The script prints JSON with the output artifact paths. Important outputs include:

- `analysis_md`
- `analysis_json`
- `transcript_md`
- `metadata_json`
- `frames_dir`
- `contact_sheet_artifact`

### Phase 2: Inspect the artifacts

Read the generated `analysis.md` and `analysis.json` first.

Then inspect:

- `transcript.md` for the actual spoken content
- selected images from `frames/` when visual state matters
- `contact-sheet.jpg` for a quick visual sweep across sampled frames
- `metadata.json` for transcript method, duration, source kind, and frame sampling details

### Phase 3: Produce the real brief

Return a concise, useful brief to the user that includes:

- what the video is trying to show
- likely bug / proposal / walkthrough intent
- key moments or timestamps
- likely impacted area or flow
- the clearest next actions

Do not just echo the generated markdown blindly.
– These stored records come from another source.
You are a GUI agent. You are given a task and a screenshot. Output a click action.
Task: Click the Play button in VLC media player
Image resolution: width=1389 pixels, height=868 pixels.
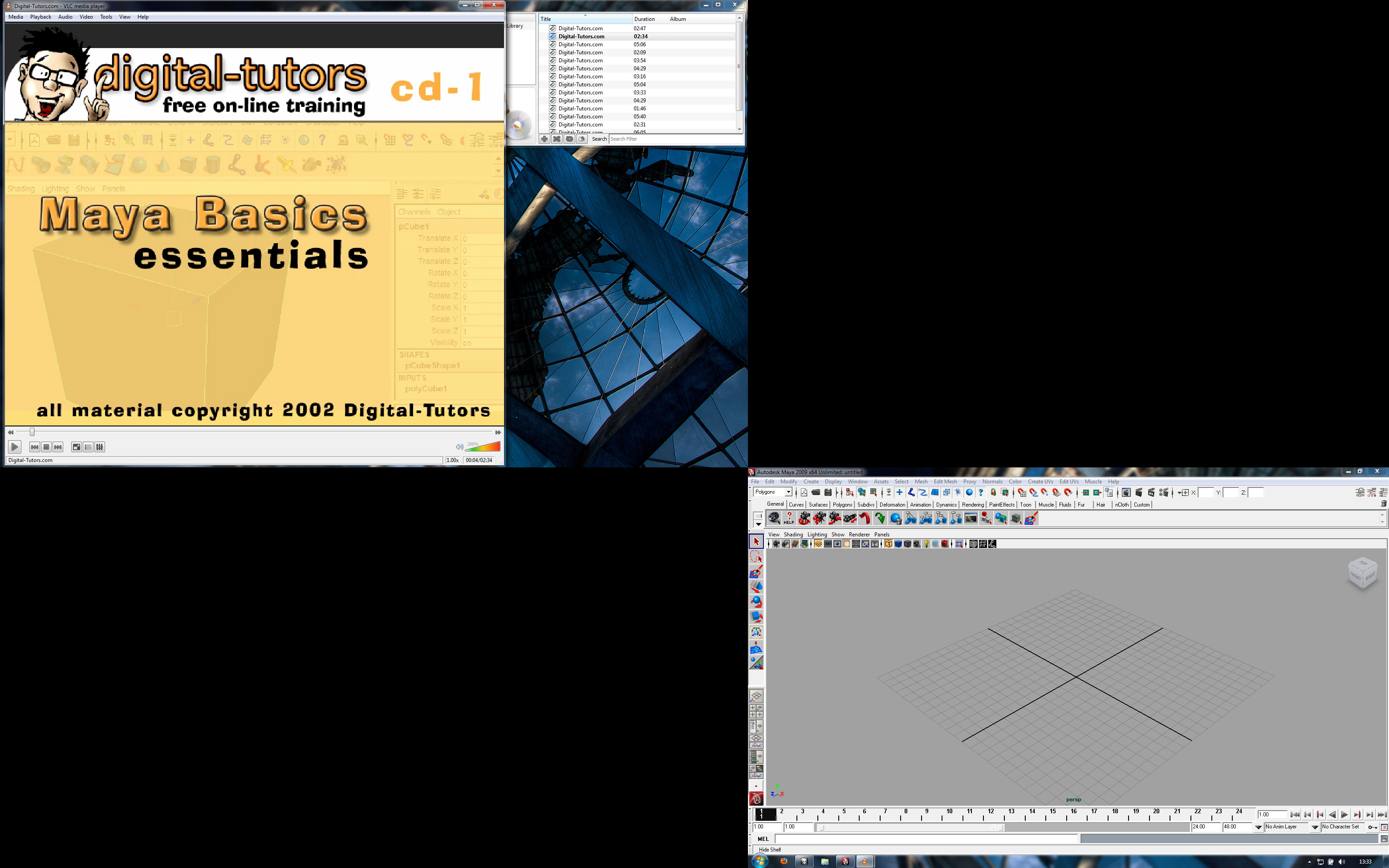coord(14,447)
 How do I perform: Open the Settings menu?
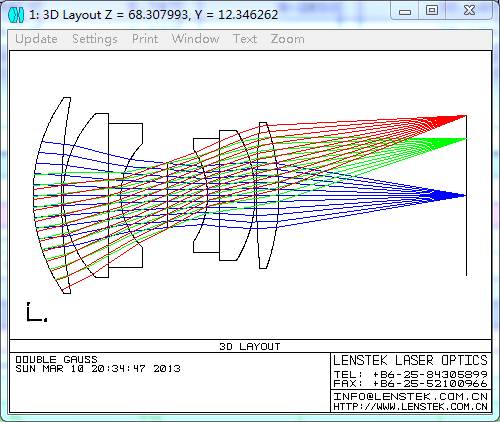(x=95, y=39)
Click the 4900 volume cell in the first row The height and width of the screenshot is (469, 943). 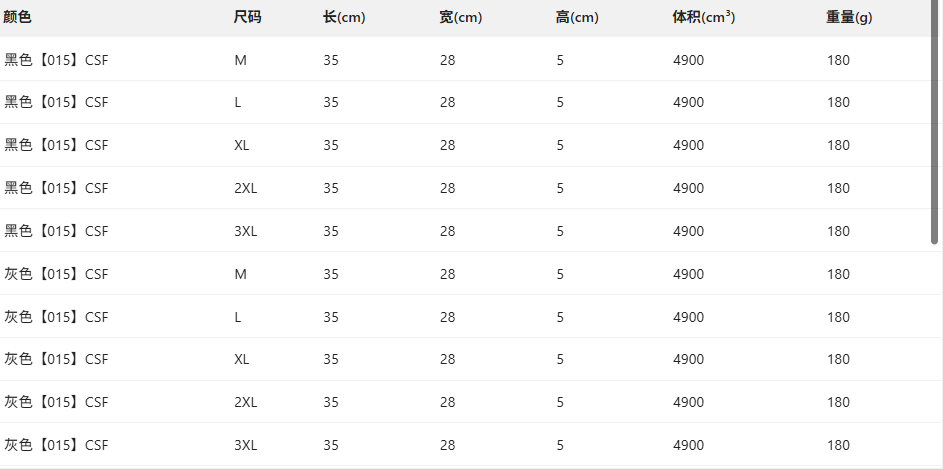688,60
Use the artifacts as evidence and produce a thoughtful agent answer.

## Minutes-first transcription rules

This skill should prefer transcript backends in this order:

1. hosted captions / VTT when the source exposes them
2. `minutes process` with an isolated temporary config
3. local `whisper` CLI if available
4. OpenAI audio transcription only as a last resort when configured

Important:

- the Minutes path should use the user's current Minutes transcription setup
- if Minutes is configured for Whisper, use Whisper
- if Minutes is configured for Parakeet, use Parakeet
- do not silently fork a separate transcription stack unless the Minutes path is unavailable

When reporting the artifacts back to the user, preserve the transcript method exactly. Prefer labels like:

- `vtt_captions`
- `minutes-whisper`
- `minutes-parakeet`
- `minutes-whisper-fallback`
- `local_whisper_cli`
- `openai_audio_transcription`

## Context discipline

This skill must stay disciplined about context size.

- Do not send the full video itself to the reasoning layer.
- Do not dump a long transcript and dozens of frames into the final answer.
- Treat the transcript as the backbone and frames as supporting evidence.
- Prefer inspecting a curated subset of frames instead of every sampled image.

The bundled script already caps frames adaptively, but you should still exercise judgment when deciding what to read or mention.

## Output contract

The script writes a durable bundle under:

```bash
~/.minutes/video-reviews/<timestamp>-<slug>/
```

Expected files:

- `analysis.md`
- `analysis.json`
- `transcript.md`
- `metadata.json`
- `frames/`

These artifacts are **not** part of the normal `~/meetings/` corpus by default.

## Dependencies

See:

- `$MINUTES_SKILL_ROOT/references/dependencies.md`
- `$MINUTES_SKILL_ROOT/references/output-schema.md`

## Gotchas

- **Hosted URLs need `yt-dlp`.** Local file review still works without it.
- **Frame caps are intentional.** The script samples enough evidence to review the video without turning this into a generic video-intelligence pipeline.
- **Minutes artifacts stay isolated.** The script uses a temp config/output path for the Minutes transcription run so it does not pollute the user's normal archive.
- **Model-powered auto-analysis is optional.** The generated `analysis.md/json` may be heuristic when no multimodal provider key is available. You still need to read the artifacts and produce the final answer.
- **Long videos need synthesis, not brute force.** If the transcript is long, work from the generated artifacts and only open the most relevant frames and transcript sections.